Fulgor : L’hiver de force
Dans un gros hangar de l’Est de la ville, six interprètes harnachés à une haute structure métallique virevoltent chacun leur tour autour d’un pivot, grimpent tels des Spidermen, ou s’accroupissent pour former des gargouilles… Ajoutez de la musique, des effets de miroirs, d’éclairages et de projecteurs.

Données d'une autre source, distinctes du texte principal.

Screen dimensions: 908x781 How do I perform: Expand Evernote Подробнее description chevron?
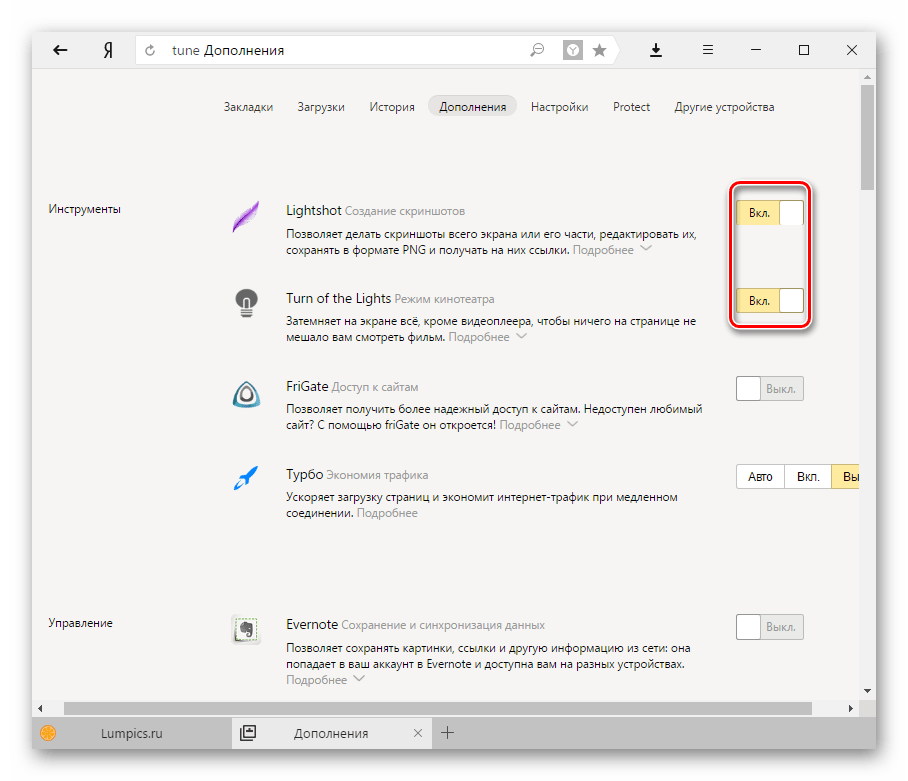pos(358,680)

On est à une semaine de la première de Fulgor, le gros spectacle gratuit du Festival Montréal en lumière.
Dans un gros hangar de l’Est de la ville, six interprètes harnachés à une haute structure métallique virevoltent chacun leur tour autour d’un pivot, grimpent tels des Spidermen, ou s’accroupissent pour former des gargouilles… Ajoutez de la musique, des effets de miroirs, d’éclairages et de projecteurs. On est à une semaine de la première de Fulgor, le gros spectacle gratuit du Festival Montréal en lumière.
Le défi de l’équipe de Fulgor est aussi vertigineux: créer en un temps record un show extérieur hivernal, sous l’impulsion de deux metteurs en scène, l’un montréalais, l’autre de Barcelone. Le Festival a proposé à la troupe Zakouski, qui avait monté Le Feu du froid en plein air l’an dernier, de s’associer à La Fura dels Baus, célèbre compagnie de Catalogne (l’invitée d’honneur du Festival), vue ici pour la dernière fois en 1989, alors qu’elle avait présenté Suz O Suz dans le cadre du FTA. Les festivaliers qui l’ont vu s’en souviennent encore, paraît-il.

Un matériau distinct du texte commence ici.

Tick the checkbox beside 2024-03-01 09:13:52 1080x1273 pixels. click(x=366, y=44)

Pour Fulgor (éclair, en catalan), La Fura a voyagé avec une artiste-acrobate (les cinq autres ont été fournis par Zabouski), un vidéaste et l’un des six directeurs artistiques de la troupe, Jürgen Müller. Ce collectif fondé en 1979 a en effet diversifié ses activités à partir de 1992 – l’un de ces groupes a notamment conçu le spectacle d’ouverture des Jeux olympiques de Barcelone.

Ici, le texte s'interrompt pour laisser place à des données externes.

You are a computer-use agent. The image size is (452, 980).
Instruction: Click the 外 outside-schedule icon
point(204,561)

Mais il y a toujours une signature distinctive de La Fura dels Baus, groupe multidisciplinaire de théâtre qui fond musique live, effets visuels, projections vidéo ainsi que beaucoup d’éléments acrobatiques du cirque. Créée en 1990, venue du théâtre de rue, spécialisée dans les événements spéciaux, Zakouski fait aussi du "théâtre corporel".
Ensemble, les deux troupes ont dû créer une oeuvre originale, qui tienne compte des conditions climatiques. D’où la durée de Fulgor: 20 minutes. "Nous, les Québécois, prenons toujours l’hiver comme un ennemi, au lieu de nous demander ce qu’on pourrait faire avec, constate Michel G. Barette. Pourquoi ne pas penser à une façon de faire quelque chose de vraiment artistique, dehors? Depuis trois ans, il y a une progression dans la sophistication de la proposition du Festival."
Le directeur artistique de Zakouski a appris l’an dernier que certaines performances étaient tout simplement impossibles avec une météo sous le zéro. Trop glissant pour l’acrobatie ou la danse. "On a donc tenté de créer des mouvements qui pourraient être exécutés dans n’importe quel genre de conditions: neige fondante, vent… Tous les interprètes sont attachés." Son comparse, qui n’a jamais oeuvré sous des auspices aussi glacés, en goûte la contrainte: "Chercher des moyens de réaliser une histoire dans ce genre de conditions, c’est très bon pour le cerveau!"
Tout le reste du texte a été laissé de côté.